One of the best comics going returned in March, when Lazarus: Risen 1 hit store shelves. Clocking in at a hefty 67 pages, Risen debuted Lazarus‘s new, quarterly magazine format – a shift the creative team made in an attempt to stay on schedule and offer readers some bonus worldbuilding material.

I had no doubt that Lazarus: Risen would be entirely worth the wait and the slightly-increased price. But I did not know that Lilah Sturges’s short fiction piece, “Your Last Meal on Earth,” would stick with me for so long.

Sturges’s six page short tells the story of Ginger, a chef who just wants to cook the best damn meals she can. When given the opportunity to do just that, Ginger has to weigh her dream against the moral cost it invokes.

Ginger’s struggle speaks to not only anyone who has single-mindedly pursued a passion or a project, but anyone who just LIVES in today’s world. We all know of good causes we should be advancing. Good work that should be done that could change the world. And we also understand the mild evils inherent in some of our simple, everyday actions. Actions that we often undertake without truly considering their cost.

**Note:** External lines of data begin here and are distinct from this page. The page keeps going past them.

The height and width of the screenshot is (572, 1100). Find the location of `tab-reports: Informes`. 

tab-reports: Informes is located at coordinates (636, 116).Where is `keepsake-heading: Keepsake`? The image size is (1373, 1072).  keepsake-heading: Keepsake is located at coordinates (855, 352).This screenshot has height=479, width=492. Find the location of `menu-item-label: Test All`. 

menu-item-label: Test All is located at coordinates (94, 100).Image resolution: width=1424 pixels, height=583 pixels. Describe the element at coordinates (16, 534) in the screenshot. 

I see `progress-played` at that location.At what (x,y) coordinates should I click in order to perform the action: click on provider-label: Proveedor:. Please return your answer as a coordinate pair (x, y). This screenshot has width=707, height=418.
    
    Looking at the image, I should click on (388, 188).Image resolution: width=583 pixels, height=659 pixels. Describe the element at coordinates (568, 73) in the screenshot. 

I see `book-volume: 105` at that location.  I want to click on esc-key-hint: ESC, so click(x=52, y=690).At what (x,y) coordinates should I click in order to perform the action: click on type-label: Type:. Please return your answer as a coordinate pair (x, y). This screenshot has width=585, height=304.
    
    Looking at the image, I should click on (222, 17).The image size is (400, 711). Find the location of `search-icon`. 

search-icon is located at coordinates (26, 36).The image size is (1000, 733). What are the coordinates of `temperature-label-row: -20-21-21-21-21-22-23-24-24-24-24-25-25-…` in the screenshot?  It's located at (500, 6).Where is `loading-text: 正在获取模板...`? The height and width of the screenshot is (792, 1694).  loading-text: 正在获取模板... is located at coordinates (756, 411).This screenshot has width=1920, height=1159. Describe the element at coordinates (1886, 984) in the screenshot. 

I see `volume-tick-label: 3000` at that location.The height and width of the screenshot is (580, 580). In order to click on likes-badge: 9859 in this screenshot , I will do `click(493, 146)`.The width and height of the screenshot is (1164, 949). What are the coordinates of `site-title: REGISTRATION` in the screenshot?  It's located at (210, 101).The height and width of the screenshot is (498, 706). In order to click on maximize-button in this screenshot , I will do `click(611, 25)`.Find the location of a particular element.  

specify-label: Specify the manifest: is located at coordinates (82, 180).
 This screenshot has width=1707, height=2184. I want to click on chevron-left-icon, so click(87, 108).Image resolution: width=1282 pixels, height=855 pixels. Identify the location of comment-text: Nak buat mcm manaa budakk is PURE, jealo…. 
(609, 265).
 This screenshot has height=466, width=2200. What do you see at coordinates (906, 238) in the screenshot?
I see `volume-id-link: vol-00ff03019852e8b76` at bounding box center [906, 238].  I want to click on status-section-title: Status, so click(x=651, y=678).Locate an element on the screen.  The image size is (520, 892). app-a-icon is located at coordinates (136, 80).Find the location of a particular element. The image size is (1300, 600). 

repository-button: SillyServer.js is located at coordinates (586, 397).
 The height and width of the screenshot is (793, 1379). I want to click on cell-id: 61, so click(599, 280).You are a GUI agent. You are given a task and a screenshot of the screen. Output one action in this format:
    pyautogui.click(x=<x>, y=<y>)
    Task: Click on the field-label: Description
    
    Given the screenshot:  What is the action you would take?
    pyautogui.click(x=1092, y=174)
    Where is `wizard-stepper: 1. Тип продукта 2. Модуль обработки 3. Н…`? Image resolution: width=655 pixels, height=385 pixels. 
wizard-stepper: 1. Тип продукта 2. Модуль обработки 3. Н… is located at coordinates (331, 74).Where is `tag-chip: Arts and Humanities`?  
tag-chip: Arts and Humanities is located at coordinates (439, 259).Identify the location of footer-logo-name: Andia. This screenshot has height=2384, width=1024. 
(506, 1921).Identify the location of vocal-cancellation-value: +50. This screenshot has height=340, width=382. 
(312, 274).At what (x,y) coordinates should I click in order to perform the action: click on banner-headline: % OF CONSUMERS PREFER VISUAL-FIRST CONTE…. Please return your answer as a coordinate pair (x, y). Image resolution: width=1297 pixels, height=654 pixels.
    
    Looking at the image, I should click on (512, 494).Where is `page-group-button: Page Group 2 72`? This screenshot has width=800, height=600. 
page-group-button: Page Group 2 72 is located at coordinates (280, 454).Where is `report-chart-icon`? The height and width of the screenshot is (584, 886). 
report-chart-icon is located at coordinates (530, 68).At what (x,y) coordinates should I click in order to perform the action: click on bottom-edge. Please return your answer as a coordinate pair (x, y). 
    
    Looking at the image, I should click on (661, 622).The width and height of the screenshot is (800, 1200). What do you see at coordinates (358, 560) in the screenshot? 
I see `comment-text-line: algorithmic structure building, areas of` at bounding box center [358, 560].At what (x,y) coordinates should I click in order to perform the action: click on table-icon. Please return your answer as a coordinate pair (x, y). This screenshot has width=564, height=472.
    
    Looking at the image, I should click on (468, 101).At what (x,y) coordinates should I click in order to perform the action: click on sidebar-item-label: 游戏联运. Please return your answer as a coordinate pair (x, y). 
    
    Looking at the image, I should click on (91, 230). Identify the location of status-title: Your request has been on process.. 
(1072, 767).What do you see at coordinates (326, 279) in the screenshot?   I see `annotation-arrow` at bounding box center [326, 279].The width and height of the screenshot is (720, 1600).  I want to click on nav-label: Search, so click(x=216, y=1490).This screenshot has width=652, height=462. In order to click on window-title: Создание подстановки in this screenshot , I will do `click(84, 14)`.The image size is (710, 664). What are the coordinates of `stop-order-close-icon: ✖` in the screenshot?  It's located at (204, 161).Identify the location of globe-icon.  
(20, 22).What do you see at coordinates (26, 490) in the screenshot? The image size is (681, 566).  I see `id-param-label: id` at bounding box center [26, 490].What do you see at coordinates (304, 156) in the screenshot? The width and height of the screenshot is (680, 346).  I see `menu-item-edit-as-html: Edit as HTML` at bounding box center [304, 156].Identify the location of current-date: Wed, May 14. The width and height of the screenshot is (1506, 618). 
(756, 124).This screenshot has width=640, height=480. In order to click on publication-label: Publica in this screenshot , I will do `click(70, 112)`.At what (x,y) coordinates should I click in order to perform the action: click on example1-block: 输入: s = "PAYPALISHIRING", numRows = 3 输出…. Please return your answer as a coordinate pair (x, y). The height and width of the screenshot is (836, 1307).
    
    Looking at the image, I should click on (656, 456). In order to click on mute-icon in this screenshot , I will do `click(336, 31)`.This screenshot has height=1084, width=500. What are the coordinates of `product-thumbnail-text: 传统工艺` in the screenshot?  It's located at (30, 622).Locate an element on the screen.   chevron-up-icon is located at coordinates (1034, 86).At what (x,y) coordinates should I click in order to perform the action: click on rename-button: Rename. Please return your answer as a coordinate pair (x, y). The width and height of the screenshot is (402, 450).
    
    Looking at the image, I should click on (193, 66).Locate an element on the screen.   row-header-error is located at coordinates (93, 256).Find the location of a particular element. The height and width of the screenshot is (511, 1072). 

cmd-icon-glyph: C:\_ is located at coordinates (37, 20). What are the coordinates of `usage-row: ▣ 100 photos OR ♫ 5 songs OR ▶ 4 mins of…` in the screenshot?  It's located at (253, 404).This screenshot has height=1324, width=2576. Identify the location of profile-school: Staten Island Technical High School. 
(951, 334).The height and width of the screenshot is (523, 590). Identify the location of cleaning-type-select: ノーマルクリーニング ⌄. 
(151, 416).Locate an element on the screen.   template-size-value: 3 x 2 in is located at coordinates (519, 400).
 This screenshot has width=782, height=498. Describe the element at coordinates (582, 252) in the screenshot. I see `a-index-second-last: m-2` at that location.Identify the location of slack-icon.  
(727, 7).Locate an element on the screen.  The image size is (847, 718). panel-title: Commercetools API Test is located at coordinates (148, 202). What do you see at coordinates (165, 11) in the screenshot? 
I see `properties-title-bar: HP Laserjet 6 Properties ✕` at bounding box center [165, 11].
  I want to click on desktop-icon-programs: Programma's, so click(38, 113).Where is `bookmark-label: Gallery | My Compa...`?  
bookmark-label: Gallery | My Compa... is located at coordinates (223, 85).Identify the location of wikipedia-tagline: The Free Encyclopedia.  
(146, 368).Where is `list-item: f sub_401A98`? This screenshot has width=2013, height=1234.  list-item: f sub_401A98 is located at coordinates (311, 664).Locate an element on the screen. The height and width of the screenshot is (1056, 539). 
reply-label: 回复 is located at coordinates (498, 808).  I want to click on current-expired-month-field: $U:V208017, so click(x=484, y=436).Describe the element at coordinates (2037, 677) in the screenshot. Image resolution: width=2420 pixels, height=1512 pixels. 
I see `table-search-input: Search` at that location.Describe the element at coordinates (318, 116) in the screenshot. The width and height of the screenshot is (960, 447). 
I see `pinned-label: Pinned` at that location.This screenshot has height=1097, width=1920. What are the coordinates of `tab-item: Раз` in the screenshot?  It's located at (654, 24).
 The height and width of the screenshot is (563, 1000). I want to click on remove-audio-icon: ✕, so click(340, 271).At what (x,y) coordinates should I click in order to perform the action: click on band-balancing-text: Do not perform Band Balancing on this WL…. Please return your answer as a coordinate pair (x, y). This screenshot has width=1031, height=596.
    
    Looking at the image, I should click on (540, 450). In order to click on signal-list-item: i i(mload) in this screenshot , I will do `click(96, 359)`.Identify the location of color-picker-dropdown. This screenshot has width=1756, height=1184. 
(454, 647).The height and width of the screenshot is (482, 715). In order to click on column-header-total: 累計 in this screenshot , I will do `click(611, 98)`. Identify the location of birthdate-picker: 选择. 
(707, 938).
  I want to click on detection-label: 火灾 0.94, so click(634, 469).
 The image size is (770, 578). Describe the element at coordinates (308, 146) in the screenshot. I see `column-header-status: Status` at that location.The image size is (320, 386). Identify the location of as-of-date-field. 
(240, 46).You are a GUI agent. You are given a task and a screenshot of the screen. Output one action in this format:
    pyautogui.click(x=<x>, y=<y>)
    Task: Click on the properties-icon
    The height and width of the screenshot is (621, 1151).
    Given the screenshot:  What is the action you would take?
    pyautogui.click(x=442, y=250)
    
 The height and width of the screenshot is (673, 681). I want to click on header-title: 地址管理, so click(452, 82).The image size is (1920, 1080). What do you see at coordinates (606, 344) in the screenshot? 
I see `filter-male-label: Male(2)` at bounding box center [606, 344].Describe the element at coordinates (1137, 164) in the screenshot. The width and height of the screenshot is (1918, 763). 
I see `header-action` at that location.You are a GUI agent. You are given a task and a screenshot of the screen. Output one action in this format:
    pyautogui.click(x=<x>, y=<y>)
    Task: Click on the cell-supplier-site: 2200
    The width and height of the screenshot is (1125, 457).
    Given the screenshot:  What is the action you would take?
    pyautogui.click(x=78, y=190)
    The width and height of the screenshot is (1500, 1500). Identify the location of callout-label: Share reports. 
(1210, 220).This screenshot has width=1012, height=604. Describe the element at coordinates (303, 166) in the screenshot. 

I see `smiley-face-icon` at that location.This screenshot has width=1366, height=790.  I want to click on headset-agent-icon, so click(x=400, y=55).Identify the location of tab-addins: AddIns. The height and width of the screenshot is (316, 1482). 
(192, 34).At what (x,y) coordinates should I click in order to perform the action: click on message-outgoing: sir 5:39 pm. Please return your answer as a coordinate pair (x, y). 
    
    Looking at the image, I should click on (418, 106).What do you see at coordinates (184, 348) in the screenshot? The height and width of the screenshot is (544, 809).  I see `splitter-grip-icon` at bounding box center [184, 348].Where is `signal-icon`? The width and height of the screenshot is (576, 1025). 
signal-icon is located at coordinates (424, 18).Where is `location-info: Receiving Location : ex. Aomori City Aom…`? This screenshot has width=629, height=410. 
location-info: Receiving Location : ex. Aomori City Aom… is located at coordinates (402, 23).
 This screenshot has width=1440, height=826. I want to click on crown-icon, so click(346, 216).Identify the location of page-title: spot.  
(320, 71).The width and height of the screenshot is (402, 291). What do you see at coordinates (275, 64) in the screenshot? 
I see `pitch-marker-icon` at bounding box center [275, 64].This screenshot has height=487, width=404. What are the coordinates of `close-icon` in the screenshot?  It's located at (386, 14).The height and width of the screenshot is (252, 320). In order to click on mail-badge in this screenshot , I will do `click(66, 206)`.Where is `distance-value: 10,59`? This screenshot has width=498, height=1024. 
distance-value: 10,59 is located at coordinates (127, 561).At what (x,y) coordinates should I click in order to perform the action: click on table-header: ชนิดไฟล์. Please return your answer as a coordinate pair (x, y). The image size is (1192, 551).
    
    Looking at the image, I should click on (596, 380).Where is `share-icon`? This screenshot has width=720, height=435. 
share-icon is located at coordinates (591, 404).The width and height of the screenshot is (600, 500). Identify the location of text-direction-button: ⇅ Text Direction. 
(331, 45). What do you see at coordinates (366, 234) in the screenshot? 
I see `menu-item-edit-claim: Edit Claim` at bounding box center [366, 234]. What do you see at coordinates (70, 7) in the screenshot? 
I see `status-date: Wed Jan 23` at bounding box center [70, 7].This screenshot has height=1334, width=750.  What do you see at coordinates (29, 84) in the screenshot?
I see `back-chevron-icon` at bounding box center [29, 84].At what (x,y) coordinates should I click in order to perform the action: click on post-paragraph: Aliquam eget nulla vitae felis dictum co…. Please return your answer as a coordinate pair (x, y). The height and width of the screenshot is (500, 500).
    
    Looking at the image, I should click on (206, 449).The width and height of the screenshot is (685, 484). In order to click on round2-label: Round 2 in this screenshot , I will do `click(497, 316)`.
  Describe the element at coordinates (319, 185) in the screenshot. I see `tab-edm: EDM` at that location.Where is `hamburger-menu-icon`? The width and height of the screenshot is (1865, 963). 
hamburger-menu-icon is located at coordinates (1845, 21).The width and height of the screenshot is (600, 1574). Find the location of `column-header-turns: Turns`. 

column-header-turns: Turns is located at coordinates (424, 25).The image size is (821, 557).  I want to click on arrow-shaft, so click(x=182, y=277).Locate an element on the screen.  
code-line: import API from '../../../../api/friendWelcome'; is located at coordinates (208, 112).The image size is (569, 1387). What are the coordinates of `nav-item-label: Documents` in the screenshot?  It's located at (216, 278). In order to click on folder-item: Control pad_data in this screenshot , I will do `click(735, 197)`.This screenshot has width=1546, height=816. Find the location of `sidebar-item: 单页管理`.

I’ll give you an example from this very blog post. Up above, I included an Amazon Affiliates link that, when clicked, takes you to the product page for Amazon’s version of Lazarus: Risen. I dislike like many things about Amazon. I dislike how they treat their workers. I dislike that their prices often undercut local bookstores and other retailers who serve as more than marketplaces. Honestly, I would be happier if Amazon went out of business.

But maintaining this blog costs money, and Amazon Affiliate links are an easy way to make some of that money back. So I include them in my blog posts and ask people to click them. I create (a minor amount of) revenue for Amazon and hope that I am not contributing to the decline of brick-and-mortar bookstores in the process.

At the same time, I also recognize that I am sitting inside on a semi-nice April day, writing about other people’s stories when I could be volunteering somewhere or tending the garden I share with my wife or even just writing my own damn stories. I am foregoing all these things to do this thing that I love, which is stewing on other people’s thoughts and ideas.

I justify all this by hoping that someone other than me will get something out of my writing here. By hoping that, in pursuing my passion over other worthwhile actions, I am providing value that no one else can.

Both those concerns might seem minor to you – but that’s the point. Most concerns are minor. Most of the decisions we make each day are not life or death. We live our lives and pursue our passions and push many other less-relevant thoughts and considerations to the background. We lack the moral and chronal bandwidth to weigh every action we take against every other possible action that we COULD take.

And so most of us, myself included, are content to do what we do and let the world remain fucked up. Because we have ballotines to cook.